| EXCERPT TO READ |
┄┄┄┄┄┄┄┄┄┄┄┄┄┄┄┄┄┄┄┄
## Introduction

The average salary package of an economics honors graduate at Hansraj College during the end of the 1980s was around INR 1,000,000 p.a. The number is significantly higher than people graduating in early 80s or early 90s.

What could be the reason for such a high average? Well, one of the highest paid Indian celebrity, Shahrukh Khan graduated from Hansraj College in 1988 where he was pursuing economics honors.

This, and many such examples tell us that average is not a good indicator of the center of the data. It can be extremely influenced by Outliers. In such cases, looking at median is a better choice. It is a better indicator of the center of the data because half of the data lies below the median and the other half lies above it.

So far, so good – I am sure you have seen people make this point earlier.** The problem is no one tells you how to perform the analysis like hypothesis testing taking median into consideration. **

Statistical tests are used for making decisions. To perform analysis using median, we need to use non-parametric tests. Non-parametric tests are distribution independent tests whereas parametric tests assume that the data is normally distributed. It would not be wrong to say parametric tests are more infamous than non-parametric tests but the former does not take median into account while the latter makes use of median to conduct the analysis.

Without wasting any more time, let’s dive into the world of non-parametric tests.

**Note:** This article assumes that you have prerequisite knowledge of hypothesis testing, parametric tests, one-tailed & two-tailed tests.

## Table of Contents

- How are non-parametric tests different from parametric tests?
- When can I apply non-parametric tests?
- Pros and Cons of non-parametric tests
- Hypothesis testing with non-parametric tests.
- Non-parametric test

1. Mann Whitney U Test

2. Wilcoxon Sign-Rank Test

3. Sign Test

4. Kruskal-Wallis Test

5. Spearman Rank Correlation

## 1. How are Non-Parametric tests different from Parametric tests?

If you read our articles on probability distributions and hypothesis testing, I am sure you know that there are several assumptions attached to each probability distribution.

Parametric tests are used when the information about the population parameters is completely known whereas non-parametric tests are used when there is no or few information available about the population parameters. In simple words, parametric test assumes that the data is normally distributed. However, non-parametric tests make no assumptions about the distribution of data.

But what are parameters? Parameters are nothing but characteristics of the population that can’t be changed. Let’s look at an example to understand this better.
┄┄┄┄┄┄┄┄┄┄┄┄┄┄┄┄┄┄┄┄
| RECORDS PROVIDED |
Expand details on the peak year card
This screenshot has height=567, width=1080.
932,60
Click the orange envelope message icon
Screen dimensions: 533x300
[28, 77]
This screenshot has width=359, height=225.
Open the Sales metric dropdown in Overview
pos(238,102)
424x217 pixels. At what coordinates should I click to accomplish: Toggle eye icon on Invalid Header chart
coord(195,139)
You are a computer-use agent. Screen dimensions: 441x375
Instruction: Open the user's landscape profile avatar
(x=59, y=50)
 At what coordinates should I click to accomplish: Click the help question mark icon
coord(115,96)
┄┄┄┄┄┄┄┄┄┄┄┄┄┄┄┄┄┄┄┄
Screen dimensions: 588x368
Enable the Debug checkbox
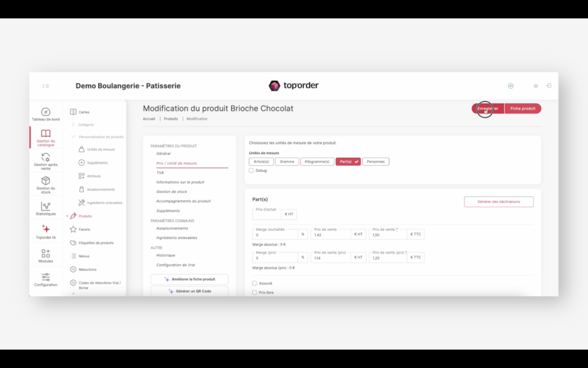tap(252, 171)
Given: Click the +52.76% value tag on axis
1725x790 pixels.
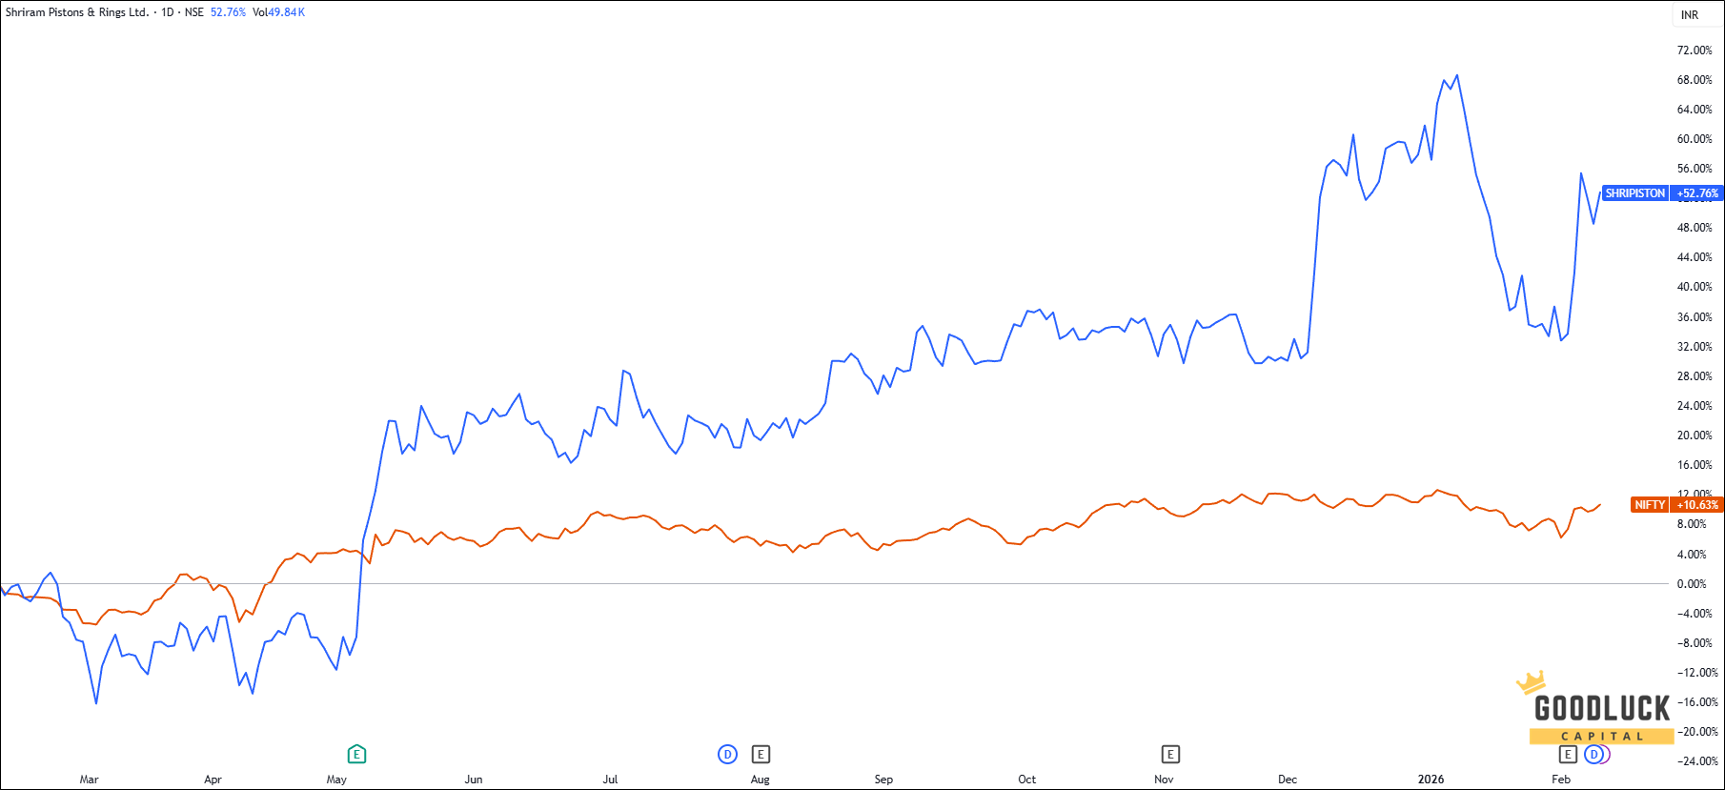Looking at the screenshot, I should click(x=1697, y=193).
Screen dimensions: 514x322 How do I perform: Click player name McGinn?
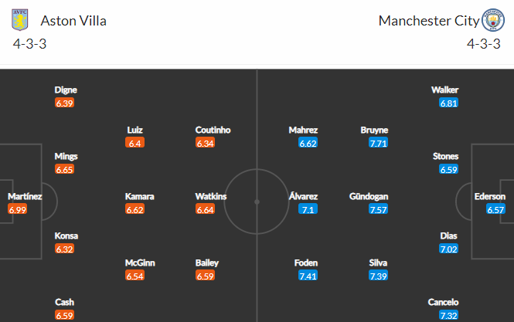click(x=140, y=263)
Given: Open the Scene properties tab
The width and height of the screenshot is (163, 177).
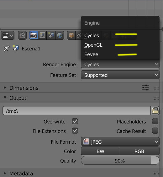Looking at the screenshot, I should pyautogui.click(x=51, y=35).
┄┄┄┄┄┄┄┄┄┄┄┄┄┄┄┄┄┄┄┄
| WHAT YOU WILL DO |
a - In the article on non-parametric tests, what do parametric tests assume about the data?
b - Continue the article on non-parametric tests from the point where it stops.

| ANSWERS BY ITEM NUMBER |
a - They assume the data is normally distributed.

b -
A teacher calculated average marks scored by the students of her class by using the formula shown below:

Look at the formula given above, the teacher has considered the marks of all the students while calculating total marks. Assuming that the marking of students is done accurately and there are no missing scores, can you change the total marks scored by the students? No. Therefore, average marks is called a parameter of the population since it cannot be changed.

## 2. When can I apply non-parametric tests?

Let’s look at some examples.

1. A winner of the race is decided by the rank and rank is allotted on the basis of crossing the finish line. Now, the first person to cross the finish line is ranked 1, the second person to cross the finish line is ranked 2 and so on. We don’t know by what distance the winner beat the other person so the difference is not known.

2. A sample of 20 people followed a course of treatment and their symptoms were noted by conducting a survey. The patient was asked to choose among the 5 categories after following the course of treatment. The survey looked somewhat like this

Now, if you look carefully the values in the above survey aren’t scalable, it is based on the experience of the patient. Also, the ranks are allocated and not calculated. In such cases, parametric tests become invalid.

For a nominal data, there does not exist any parametric test.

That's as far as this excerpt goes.